* _Word and element locating data_:
-- begin --

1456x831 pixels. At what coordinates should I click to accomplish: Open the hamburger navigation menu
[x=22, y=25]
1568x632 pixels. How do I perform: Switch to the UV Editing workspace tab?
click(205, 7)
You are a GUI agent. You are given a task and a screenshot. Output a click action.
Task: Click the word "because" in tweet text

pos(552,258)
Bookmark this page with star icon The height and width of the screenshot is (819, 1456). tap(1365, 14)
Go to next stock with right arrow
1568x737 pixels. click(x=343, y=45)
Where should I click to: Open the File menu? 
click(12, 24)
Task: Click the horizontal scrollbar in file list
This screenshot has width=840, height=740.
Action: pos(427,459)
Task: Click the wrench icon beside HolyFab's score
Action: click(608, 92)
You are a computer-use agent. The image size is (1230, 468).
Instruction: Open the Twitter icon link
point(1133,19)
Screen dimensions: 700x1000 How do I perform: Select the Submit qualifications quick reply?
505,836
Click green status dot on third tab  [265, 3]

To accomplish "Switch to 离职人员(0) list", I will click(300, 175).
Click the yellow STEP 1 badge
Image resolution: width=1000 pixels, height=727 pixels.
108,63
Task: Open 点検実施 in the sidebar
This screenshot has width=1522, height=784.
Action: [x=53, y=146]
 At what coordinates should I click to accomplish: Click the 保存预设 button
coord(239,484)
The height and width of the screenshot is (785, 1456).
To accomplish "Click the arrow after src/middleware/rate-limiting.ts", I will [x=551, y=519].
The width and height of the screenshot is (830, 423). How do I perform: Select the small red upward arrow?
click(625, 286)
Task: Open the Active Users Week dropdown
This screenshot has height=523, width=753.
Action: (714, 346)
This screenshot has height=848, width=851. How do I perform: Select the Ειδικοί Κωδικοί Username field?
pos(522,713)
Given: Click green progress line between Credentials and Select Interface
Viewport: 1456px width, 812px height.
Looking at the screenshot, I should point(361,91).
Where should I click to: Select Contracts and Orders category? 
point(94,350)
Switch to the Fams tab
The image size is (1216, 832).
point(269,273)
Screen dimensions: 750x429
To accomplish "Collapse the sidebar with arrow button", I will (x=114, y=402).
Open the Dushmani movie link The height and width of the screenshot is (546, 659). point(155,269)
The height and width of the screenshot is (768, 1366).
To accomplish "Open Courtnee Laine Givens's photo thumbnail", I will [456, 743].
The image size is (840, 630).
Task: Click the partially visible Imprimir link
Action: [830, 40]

-- end --

* _Work to be completed_: Recast the lines above as a Markdown table with the columns Nr and Line, giving each non-blank line its own numbered row. Leave out the blank lines.

* _Result of this task_:
| Nr | Line |
|---|---|
| 1 | 1456x831 pixels. At what coordinates should I click to accomplish: Open the hamburger navigation menu |
| 2 | [x=22, y=25] |
| 3 | 1568x632 pixels. How do I perform: Switch to the UV Editing workspace tab? |
| 4 | click(205, 7) |
| 5 | You are a GUI agent. You are given a task and a screenshot. Output a click action. |
| 6 | Task: Click the word "because" in tweet text |
| 7 | pos(552,258) |
| 8 | Bookmark this page with star icon The height and width of the screenshot is (819, 1456). tap(1365, 14) |
| 9 | Go to next stock with right arrow |
| 10 | 1568x737 pixels. click(x=343, y=45) |
| 11 | Where should I click to: Open the File menu?  |
| 12 | click(12, 24) |
| 13 | Task: Click the horizontal scrollbar in file list |
| 14 | This screenshot has width=840, height=740. |
| 15 | Action: pos(427,459) |
| 16 | Task: Click the wrench icon beside HolyFab's score |
| 17 | Action: click(608, 92) |
| 18 | You are a computer-use agent. The image size is (1230, 468). |
| 19 | Instruction: Open the Twitter icon link |
| 20 | point(1133,19) |
| 21 | Screen dimensions: 700x1000 How do I perform: Select the Submit qualifications quick reply? |
| 22 | 505,836 |
| 23 | Click green status dot on third tab  [265, 3] |
| 24 | To accomplish "Switch to 离职人员(0) list", I will click(300, 175). |
| 25 | Click the yellow STEP 1 badge |
| 26 | Image resolution: width=1000 pixels, height=727 pixels. |
| 27 | 108,63 |
| 28 | Task: Open 点検実施 in the sidebar |
| 29 | This screenshot has width=1522, height=784. |
| 30 | Action: [x=53, y=146] |
| 31 |  At what coordinates should I click to accomplish: Click the 保存预设 button |
| 32 | coord(239,484) |
| 33 | The height and width of the screenshot is (785, 1456). |
| 34 | To accomplish "Click the arrow after src/middleware/rate-limiting.ts", I will [x=551, y=519]. |
| 35 | The width and height of the screenshot is (830, 423). How do I perform: Select the small red upward arrow? |
| 36 | click(625, 286) |
| 37 | Task: Open the Active Users Week dropdown |
| 38 | This screenshot has height=523, width=753. |
| 39 | Action: (714, 346) |
| 40 | This screenshot has height=848, width=851. How do I perform: Select the Ειδικοί Κωδικοί Username field? |
| 41 | pos(522,713) |
| 42 | Given: Click green progress line between Credentials and Select Interface |
| 43 | Viewport: 1456px width, 812px height. |
| 44 | Looking at the screenshot, I should point(361,91). |
| 45 | Where should I click to: Select Contracts and Orders category?  |
| 46 | point(94,350) |
| 47 | Switch to the Fams tab |
| 48 | The image size is (1216, 832). |
| 49 | point(269,273) |
| 50 | Screen dimensions: 750x429 |
| 51 | To accomplish "Collapse the sidebar with arrow button", I will (x=114, y=402). |
| 52 | Open the Dushmani movie link The height and width of the screenshot is (546, 659). point(155,269) |
| 53 | The height and width of the screenshot is (768, 1366). |
| 54 | To accomplish "Open Courtnee Laine Givens's photo thumbnail", I will [456, 743]. |
| 55 | The image size is (840, 630). |
| 56 | Task: Click the partially visible Imprimir link |
| 57 | Action: [830, 40] |